AKSIKATA.COM, Jakarta – Pemerintah mewacanakan penerapan UU Terorisme bagi penyebar berita bohong (hoaks). Namun gagasan itu menimbulkan polemik. Anggota DPR Anang Hermansyah turut menolak rencana tersebut. Apa alasannya?
Anggota Komisi X DPR RI Anang Hermansyah menolak rencana pemerintah menggunakan UU Terorisme untuk menangani hoaks dan fitnah di media sosial. Menurut dia, rencana tersebut berlebihan dan menunjukkan kegagapan pemerintah dalam menangani persoalan hoaks. “Saya kira pemerintah berlebihan kalau menggunakan instrumen UU Terorisme dalam menangani persoalan hoaks,” kata Anang di gedung DPR, Kompleks Parlemen Senayan Jakarta, Kamis lalu (28/3).
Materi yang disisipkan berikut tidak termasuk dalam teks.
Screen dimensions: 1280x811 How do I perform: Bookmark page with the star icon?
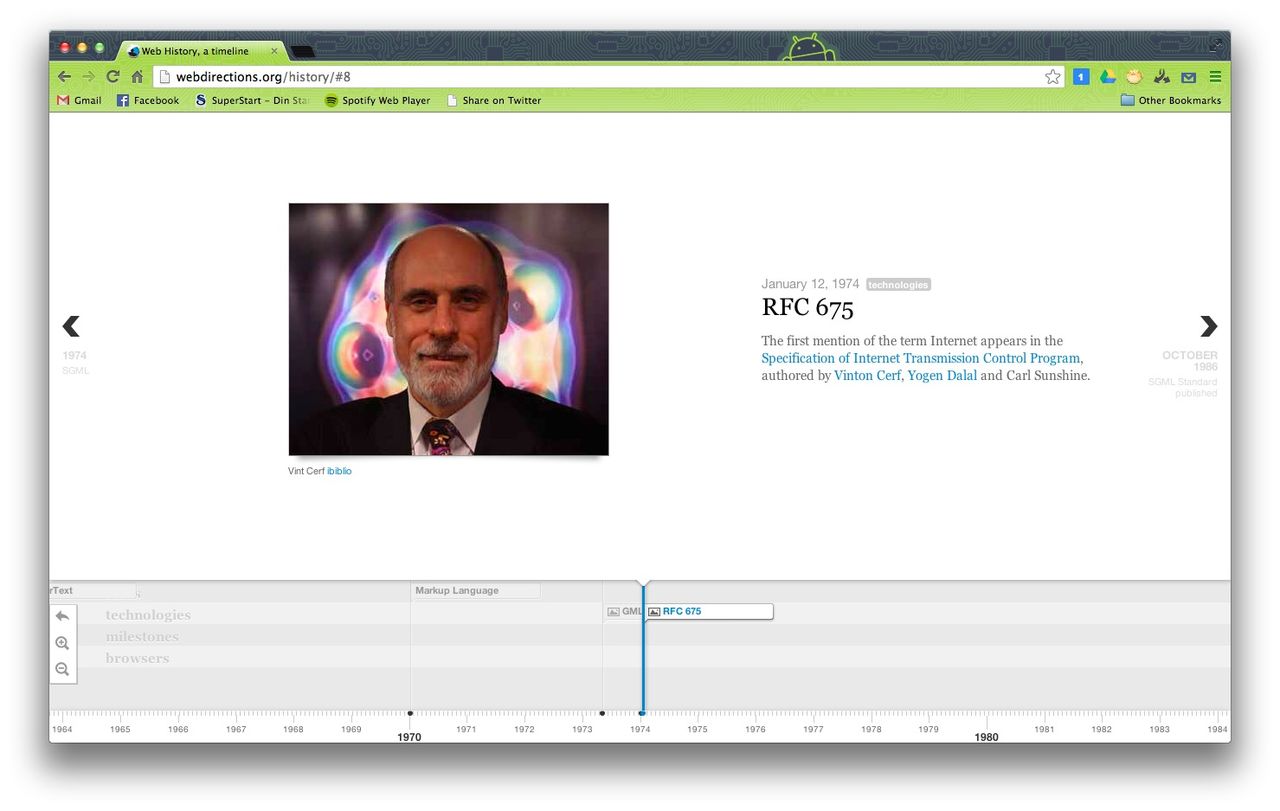click(1052, 77)
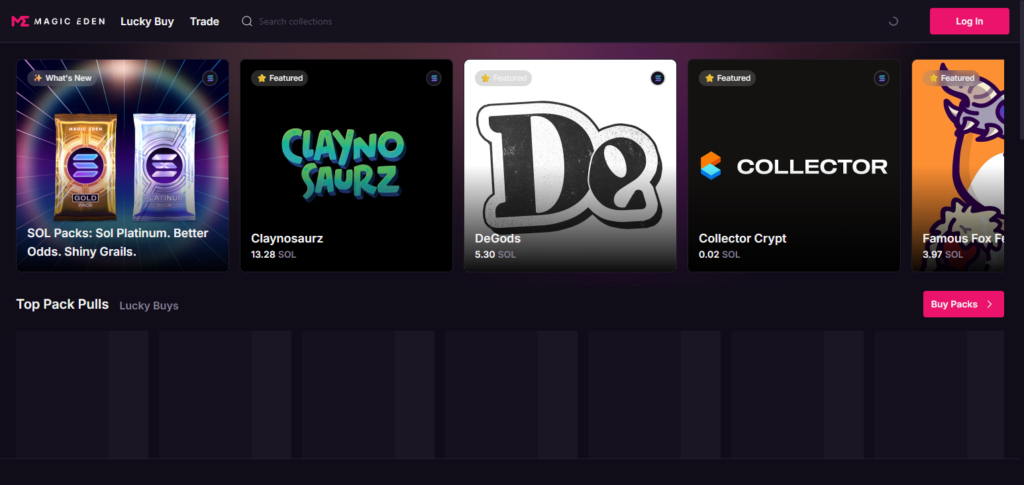Click the search magnifier icon
The image size is (1024, 485).
click(x=247, y=21)
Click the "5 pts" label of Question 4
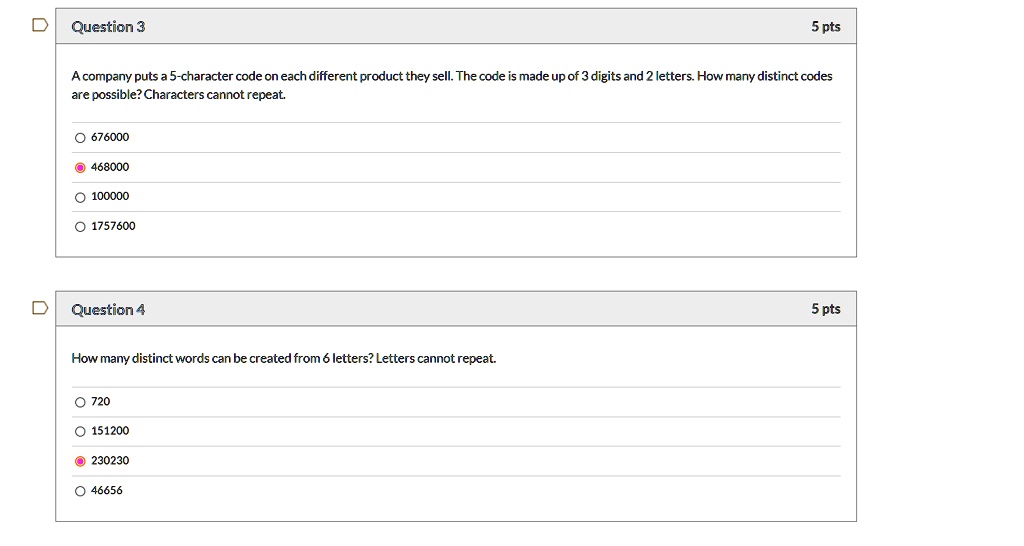The width and height of the screenshot is (1024, 546). click(825, 309)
Menurut dia, instrumen yang dimiliki pemerintah seperti UU ITE termasuk Badan Siber Nasional (Basirnas) semestinya dapat dimaksimalkan untuk merespons persolan hoaks. Padahal, kata Anang telah banyak pihak yang didakwa melanggar UU ITE karena disebabkan penyebaran berita bohong. “Bukankah banyak pihak yang terdampak UU ITE karena penyebaran berita bohong?” cetus Anang.
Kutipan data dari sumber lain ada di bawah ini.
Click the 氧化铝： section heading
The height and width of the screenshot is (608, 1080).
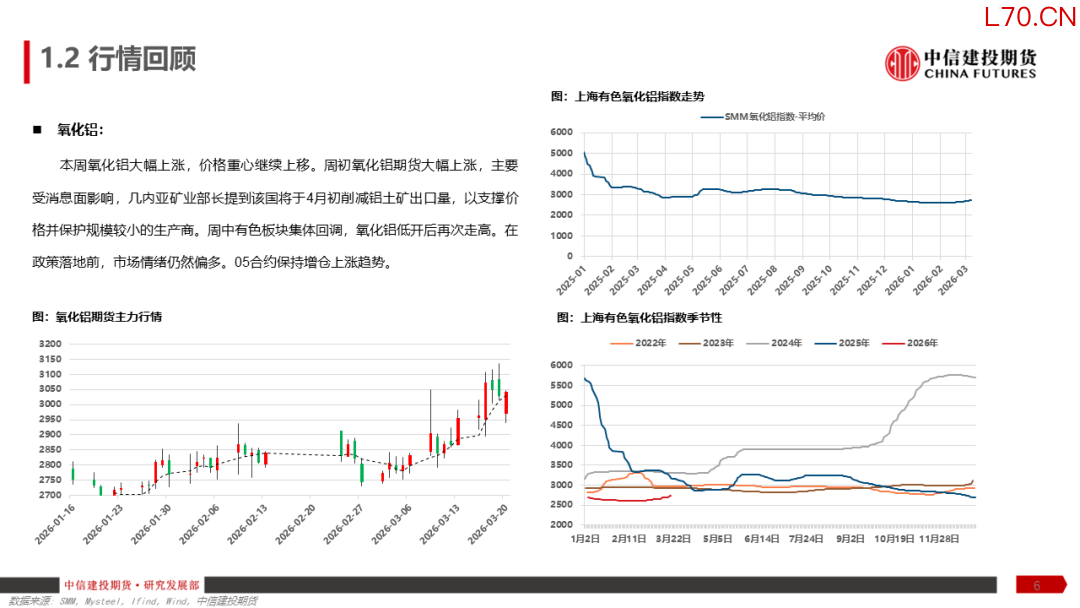click(x=79, y=131)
Menurut Anang, semestinya sejak awal pemerintah telah memikirkan persoalan hoaks ini dengan membuat regulasi yang mengondisikan pengguna akun media sosial menggunakan Kartu Tanda Penduduk (KTP) sebagai salah satu syarat dalam pendaftaran setiap akun medsos. “Jadi setiap akun medsos berbasis data KTP. Nama dan alamat riil semua, bukan palsu,” kata Anang.
Musisi asal Jember ini menambahkan untuk memastikan data pribadi pengguna medsos dilindungi, pemerintah mewajibkan seluruh platform media sosial memiliki perwakilan di Tanah Air dan dipastikan data pribadi pengguna medsos terlindungi. “Data pribadi pengguna medsos wajib terlindungi,” tambah Anang.
Anang berkeyakinan penggunaan KTP sebagai salah satu syarat pendaftaran akun media sosial dapat meminimalisir penyalahgunaan media sosial sebagai ajang penyebaran berita haoks dan fitnah. “Bagaimana mau menyebar berita bohong dan fitnah, akun media sosial kita sesuai dengan data pribadi di KTP,” tandas Anang.